Well this has certainly been an adventure. The process alone takes time, and is both rewarding and heartbreaking. When I cut into this block and saw the flaws that existed, I figured this attempt was lost, my first shot, a bust. But low and behold, with some time, patience and a little creativity I finished with something that I did not see immediately.
I had a vision for this pipe, however; mother nature threw a curve ball at me. The creative process should be called the “compromise” process, because what you see in that simple block of wood, what you envision may not always be what you get. It’s no different than going on a hike in the woods and finding the path blocked by a fallen tree. You may want to go down that path, there may be something there that you wanted to see, but you never know, if you take the other path, you may find something more beautiful than you ever imagined.
The remainder of this pipe was a 2 part process which I will compress into this article. After the previous work, what was left was some important details. The drilling of the mortise, airway and chamber were last weeks project. With some patience and instruction from Brian at the shop, I got a well drilled airway, a bit off center, but smack dab at the bottom of the chamber.
One of the major flaws on the side of the bowl goes through to the chamber, its not large, but there none the less. I realized this was going to require one of two actions; never smoking the pipe which is ludicrous, or some sort of bowl coating to protect the spot. My guess is that with some care and patience a decent cake can be built that will protect the spot. I am a slow steady puffer to begin with so I don’t often warm up a bowl when I’m smoking it. So, with this part of the process done it was time for some fine sanding and some creative work to start.
I spent a week with this piece, looking at it, drawing on it, walking away from it, trying to ignore it and then coming back to it. Many different ideas came and went. The original plan was some sort of rusticated wax drip, but after some conversation with others and deliberation, it seemed unnatural. The final product was decided as I sat down with the dremel. Up to that point I had NO idea what I was going to do to incorporate these flaws and still find some natural look and feel to this piece. A major factor in my decision was due in part to the final sanding.
Hand sanding is really a necessary part of a pipe that I think many dont realize, and I don’t just mean a quick run a little paper over the the piece and move on. The hand sanding was probably the second most time consuming process. To me this is a major point of seperation between machined pipes and handmades. Several grits and carefully sanding the whole piece helped pop out the grain, which surprisingly was a halfway decent flame grain. I followed the grain with my rustication to give it the look of natural fissures in the briar. So, away I went with the dremel and what I came out with was in my opinion a natural rustic pipe that even with its flaws is gorgeous. It was fitted with a vulcanite stem, which was a challenge because of my slightly off center drilling. The rustication was stained with a dark brown, buffed clean and then a medium brown stain was applied to the entire pipe followed by a light brown. The result was a rich warm color that shows off what grain the pipe does have. Caranuba wax was applied then the pipe placed under a warm light to allow the wax to heat and absorb a bit into the wood, then the pipe was buffed a final time to bring out a glassy shine.

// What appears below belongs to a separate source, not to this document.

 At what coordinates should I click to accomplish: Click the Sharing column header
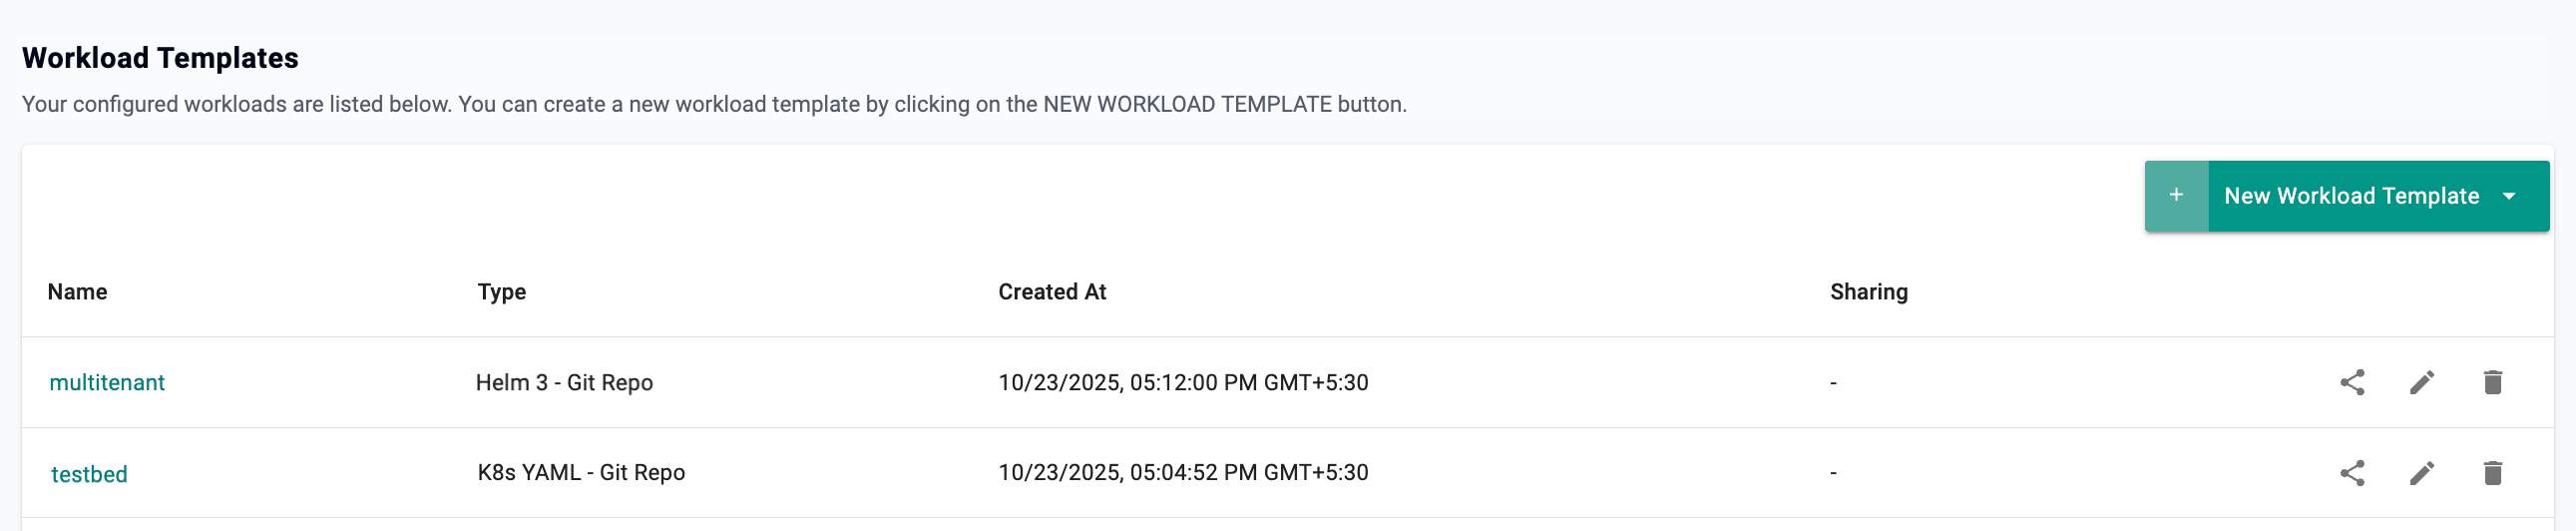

I am very proud of this pipe. There was a lot of time and energy devoted to the process both physical and creative. If there is anything that I learned from this it is that I love it. This is my first but will not be my last. My desire to continue learning and be able to create smokable works of art is strong and will continue no doubt for as long as I draw breath or at least draw smoke from a pipe. I would tell anyone who had an interest in trying their hand at creating a pipe to go for it and do it with gusto. There is no more rewarding feeling, and it far surpasses the acquisition of any pipe out there. If you know the emotional effects of PAD multiply that by 100 and that is the feeling you get when you are working on a piece. To see your vision become a reality is nothing short of amazing. I have had the good fortune of learning from a very talented carver, and that is a priceless commodity in my journey, however; even the best learn through trial and error. So, pull your stool up, relax and get started on a journey that may just be a beginning with more to come.